In the early 1800s, many
composers whose names are little known to us today had to
compete with Rossini; he was a
child of the French revolution and the age of Napoleon, and
unlike other composers just a few years his senior, he did
not have to learn to be a Romantic. Rossini composed his
first professional opera when he was 18 and by the time he
was hired by the San Carlo
impresario, Domenico Barbaia,
to come to Naples five years later, he already had a name
for himself. Very few of his operas have to do with the
mythological Greek past of the opera seria with the obligatory libretto
by Metastasio. His dramatic
operas are based on historical themes more of interest to
Europeans of the early 19th century: Elizabetta, regina
d'Inghelterra (the first of his works to be
performed in Naples), Otello,
Maometto II, William Tell, etc.
Some other composers on the San Carlo program for the
years following Rossini's arrival included Giovanni Pacini (dealt
with in part 1 of this series).
Also, we find a name still familiar to many Neapolitans,
although they may have forgotten exactly why (besides the
fact that there is a theater named for him in Naples).
Mercadante
That theater is named for Saverio Mercadante
(1795-1870); he was born near Bari and studied music in
Naples. Today he is primarily remembered as one of the
directors of the Naples conservatory, a role he assumed in
1840. In the few years before that, however, his music was
very popular and he was mentioned in the same breath as
Rossini, Bellini and Donizetti. Mercadante composed about
60 operas, some of which are occasionally revived. He is
significant, too, in that he was one of the few Italian
composers of his day interested in composing instrumental
music. There is a prominent
theater in Naples named for him.
[also see this update]
Pietro Raimondi (1786-1853).
His Ciro in Babilonia
was performed in 1819 at San Carlo. He was from Rome but
studied music in Naples. Very few of his operas were
successful. If anything, he is remembered as somewhat of a
forerunner of experimental music, such things as his triple
oratorio, Putifar-Giuseppe-Giacobbe from 1848, a set
of three independent oratorios designed to be performed
first consecutively, and then simultaneously! (If
you don't like Charles Ives now, you wouldn't have liked
Raimondi then.) He composed a double opera, as well, which
has still never been performed, either consecutively or
simultaneously.
Gaspare Spontini
(1774-1851) was from Ancona, but studied at the Pietà dei Turchini
conservatory in Naples before moving to France,
where he became a prominent figure in French opera. His
operas were eclipsed in the mid- and late 19th century but
had a few revivals in the 20th century, including a San
Carlo performance in 1951 of his Fernando Cortez.

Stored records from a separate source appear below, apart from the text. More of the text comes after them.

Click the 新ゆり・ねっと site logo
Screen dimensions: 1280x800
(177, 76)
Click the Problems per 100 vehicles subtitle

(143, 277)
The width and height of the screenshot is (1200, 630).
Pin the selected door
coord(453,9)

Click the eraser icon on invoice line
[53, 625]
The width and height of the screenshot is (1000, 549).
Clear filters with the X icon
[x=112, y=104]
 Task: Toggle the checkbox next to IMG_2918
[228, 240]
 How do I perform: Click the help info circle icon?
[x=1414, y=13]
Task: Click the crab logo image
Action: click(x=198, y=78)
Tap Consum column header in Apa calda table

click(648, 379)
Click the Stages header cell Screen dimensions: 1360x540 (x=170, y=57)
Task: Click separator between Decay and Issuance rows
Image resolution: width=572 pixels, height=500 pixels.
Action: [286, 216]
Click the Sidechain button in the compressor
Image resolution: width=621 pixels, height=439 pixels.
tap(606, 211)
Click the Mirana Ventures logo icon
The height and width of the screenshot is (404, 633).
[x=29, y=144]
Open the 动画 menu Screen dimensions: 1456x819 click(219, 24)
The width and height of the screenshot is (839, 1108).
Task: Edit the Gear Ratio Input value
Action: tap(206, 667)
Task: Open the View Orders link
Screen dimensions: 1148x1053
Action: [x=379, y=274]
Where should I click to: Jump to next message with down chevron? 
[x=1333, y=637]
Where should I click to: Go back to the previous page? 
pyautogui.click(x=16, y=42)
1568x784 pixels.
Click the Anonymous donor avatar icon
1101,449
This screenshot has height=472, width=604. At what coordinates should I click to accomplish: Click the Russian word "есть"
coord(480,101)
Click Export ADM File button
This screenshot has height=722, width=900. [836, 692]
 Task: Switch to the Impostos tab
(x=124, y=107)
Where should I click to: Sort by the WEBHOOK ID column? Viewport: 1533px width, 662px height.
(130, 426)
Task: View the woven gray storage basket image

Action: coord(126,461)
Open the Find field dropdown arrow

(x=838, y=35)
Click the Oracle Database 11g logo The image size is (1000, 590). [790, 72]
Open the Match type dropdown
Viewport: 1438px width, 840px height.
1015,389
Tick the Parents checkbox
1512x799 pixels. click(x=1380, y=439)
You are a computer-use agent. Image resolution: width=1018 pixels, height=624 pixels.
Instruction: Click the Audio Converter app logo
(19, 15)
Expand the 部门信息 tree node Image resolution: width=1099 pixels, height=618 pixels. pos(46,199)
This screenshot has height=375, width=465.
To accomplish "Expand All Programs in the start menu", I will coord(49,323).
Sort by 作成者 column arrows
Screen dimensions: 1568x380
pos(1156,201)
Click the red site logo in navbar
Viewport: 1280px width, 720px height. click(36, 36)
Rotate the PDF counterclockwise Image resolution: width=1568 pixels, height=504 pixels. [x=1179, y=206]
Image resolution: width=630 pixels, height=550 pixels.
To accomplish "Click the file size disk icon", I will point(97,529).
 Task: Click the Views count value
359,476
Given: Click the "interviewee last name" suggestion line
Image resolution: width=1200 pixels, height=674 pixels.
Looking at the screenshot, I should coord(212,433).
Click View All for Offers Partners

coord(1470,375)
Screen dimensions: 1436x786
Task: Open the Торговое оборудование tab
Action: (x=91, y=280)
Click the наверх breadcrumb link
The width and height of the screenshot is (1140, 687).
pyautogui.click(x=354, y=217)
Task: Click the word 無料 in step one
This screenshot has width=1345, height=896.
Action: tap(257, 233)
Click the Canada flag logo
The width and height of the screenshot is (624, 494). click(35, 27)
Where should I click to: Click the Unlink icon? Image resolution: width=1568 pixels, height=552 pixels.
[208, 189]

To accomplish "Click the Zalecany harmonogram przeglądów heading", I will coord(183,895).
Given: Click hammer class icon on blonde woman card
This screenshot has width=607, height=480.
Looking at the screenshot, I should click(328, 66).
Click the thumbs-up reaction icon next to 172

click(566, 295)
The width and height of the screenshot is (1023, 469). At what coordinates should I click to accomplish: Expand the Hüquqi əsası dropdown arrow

Somewhat later, we find the figure of Errico Petrella
(1813-1877). He was born just as Rossini was getting
started. As a matter of fact, he was born in the same year
as Giuseppe Verdi. Aye, there's the rub. Petrella was one
of the most successful Italian composers in the 1850s and
1860s. Verdi scorned him both in words and by writing
better music, and that is all it took. In spite of early
success, the only one of his operas that made it into the
20th century was Jone, from
1858, an opera based on Edward
Bulwer-Lytton's famous novel The Last Days of Pompeii.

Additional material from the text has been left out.